Make a word-for-word copy of the entries below from their first line through the line with "The width and height of the screenshot is (750, 410).", and add nothing.

Provided material section start

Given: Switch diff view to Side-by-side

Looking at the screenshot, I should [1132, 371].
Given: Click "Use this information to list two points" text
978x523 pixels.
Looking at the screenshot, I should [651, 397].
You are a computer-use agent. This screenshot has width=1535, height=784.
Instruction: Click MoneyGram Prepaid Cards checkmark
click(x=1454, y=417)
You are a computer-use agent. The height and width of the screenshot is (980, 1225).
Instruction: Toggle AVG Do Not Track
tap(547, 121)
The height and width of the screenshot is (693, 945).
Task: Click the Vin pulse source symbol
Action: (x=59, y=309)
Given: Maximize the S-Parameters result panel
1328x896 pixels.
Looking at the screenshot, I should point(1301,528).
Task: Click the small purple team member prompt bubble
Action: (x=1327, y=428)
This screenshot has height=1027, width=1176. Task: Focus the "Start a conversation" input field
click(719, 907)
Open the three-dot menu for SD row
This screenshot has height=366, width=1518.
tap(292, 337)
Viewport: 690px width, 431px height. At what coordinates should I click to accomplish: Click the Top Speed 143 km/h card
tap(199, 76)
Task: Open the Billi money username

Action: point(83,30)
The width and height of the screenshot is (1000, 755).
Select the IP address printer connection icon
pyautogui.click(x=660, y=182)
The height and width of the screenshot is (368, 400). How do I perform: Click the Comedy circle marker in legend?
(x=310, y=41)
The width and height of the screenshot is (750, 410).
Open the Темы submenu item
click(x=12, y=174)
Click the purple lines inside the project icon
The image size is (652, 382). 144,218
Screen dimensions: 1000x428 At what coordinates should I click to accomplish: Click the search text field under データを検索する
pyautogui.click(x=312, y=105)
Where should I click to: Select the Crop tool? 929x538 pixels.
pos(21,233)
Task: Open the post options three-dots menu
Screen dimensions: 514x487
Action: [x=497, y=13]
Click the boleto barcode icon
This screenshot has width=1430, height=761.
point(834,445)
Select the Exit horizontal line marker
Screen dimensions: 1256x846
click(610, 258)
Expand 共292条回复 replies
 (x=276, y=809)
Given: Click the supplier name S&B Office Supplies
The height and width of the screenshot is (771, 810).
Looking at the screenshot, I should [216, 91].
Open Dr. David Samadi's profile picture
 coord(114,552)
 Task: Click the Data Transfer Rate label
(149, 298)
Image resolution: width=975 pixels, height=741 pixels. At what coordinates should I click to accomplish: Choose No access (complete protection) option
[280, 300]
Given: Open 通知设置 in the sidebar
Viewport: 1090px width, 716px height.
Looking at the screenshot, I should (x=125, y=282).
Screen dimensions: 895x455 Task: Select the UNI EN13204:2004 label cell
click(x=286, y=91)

Provided material section end

• Exercise answer:
Given: Switch diff view to Side-by-side

Looking at the screenshot, I should [1132, 371].
Given: Click "Use this information to list two points" text
978x523 pixels.
Looking at the screenshot, I should [651, 397].
You are a computer-use agent. This screenshot has width=1535, height=784.
Instruction: Click MoneyGram Prepaid Cards checkmark
click(x=1454, y=417)
You are a computer-use agent. The height and width of the screenshot is (980, 1225).
Instruction: Toggle AVG Do Not Track
tap(547, 121)
The height and width of the screenshot is (693, 945).
Task: Click the Vin pulse source symbol
Action: (x=59, y=309)
Given: Maximize the S-Parameters result panel
1328x896 pixels.
Looking at the screenshot, I should point(1301,528).
Task: Click the small purple team member prompt bubble
Action: (x=1327, y=428)
This screenshot has height=1027, width=1176. Task: Focus the "Start a conversation" input field
click(719, 907)
Open the three-dot menu for SD row
This screenshot has height=366, width=1518.
tap(292, 337)
Viewport: 690px width, 431px height. At what coordinates should I click to accomplish: Click the Top Speed 143 km/h card
tap(199, 76)
Task: Open the Billi money username

Action: point(83,30)
The width and height of the screenshot is (1000, 755).
Select the IP address printer connection icon
pyautogui.click(x=660, y=182)
The height and width of the screenshot is (368, 400). How do I perform: Click the Comedy circle marker in legend?
(x=310, y=41)
The width and height of the screenshot is (750, 410).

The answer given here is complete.